__ASSIGNMENT__. Present each line of the entries below that holds the word "target".

__THE RECORDS__.
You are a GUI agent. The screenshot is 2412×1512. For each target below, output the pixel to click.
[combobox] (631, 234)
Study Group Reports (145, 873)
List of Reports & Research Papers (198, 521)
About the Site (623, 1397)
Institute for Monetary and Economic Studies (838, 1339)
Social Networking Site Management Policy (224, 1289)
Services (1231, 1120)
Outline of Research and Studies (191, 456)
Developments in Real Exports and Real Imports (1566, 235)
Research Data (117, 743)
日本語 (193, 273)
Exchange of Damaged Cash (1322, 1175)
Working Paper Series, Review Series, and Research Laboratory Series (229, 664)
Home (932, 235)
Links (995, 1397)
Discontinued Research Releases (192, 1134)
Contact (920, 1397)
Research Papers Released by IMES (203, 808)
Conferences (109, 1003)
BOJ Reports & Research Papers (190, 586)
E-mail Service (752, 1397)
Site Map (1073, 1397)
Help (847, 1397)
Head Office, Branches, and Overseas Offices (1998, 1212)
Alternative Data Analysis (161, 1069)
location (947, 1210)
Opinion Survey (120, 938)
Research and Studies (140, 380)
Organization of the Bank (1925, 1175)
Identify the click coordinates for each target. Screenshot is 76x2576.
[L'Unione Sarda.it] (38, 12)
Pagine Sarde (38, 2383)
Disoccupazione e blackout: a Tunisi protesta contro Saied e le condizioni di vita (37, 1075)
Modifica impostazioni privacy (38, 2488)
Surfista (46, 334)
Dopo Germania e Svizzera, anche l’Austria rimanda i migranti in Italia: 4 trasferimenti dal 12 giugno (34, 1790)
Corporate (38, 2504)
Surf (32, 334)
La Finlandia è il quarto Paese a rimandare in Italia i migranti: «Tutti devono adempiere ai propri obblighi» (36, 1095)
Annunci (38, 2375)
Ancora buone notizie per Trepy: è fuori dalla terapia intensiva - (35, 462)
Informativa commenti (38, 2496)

__YOUR RESPONSE__.
You are a GUI agent. The screenshot is 2412×1512. For each target below, output the pixel to click.
Identify the click coordinates for each target. Screenshot is 76x2576.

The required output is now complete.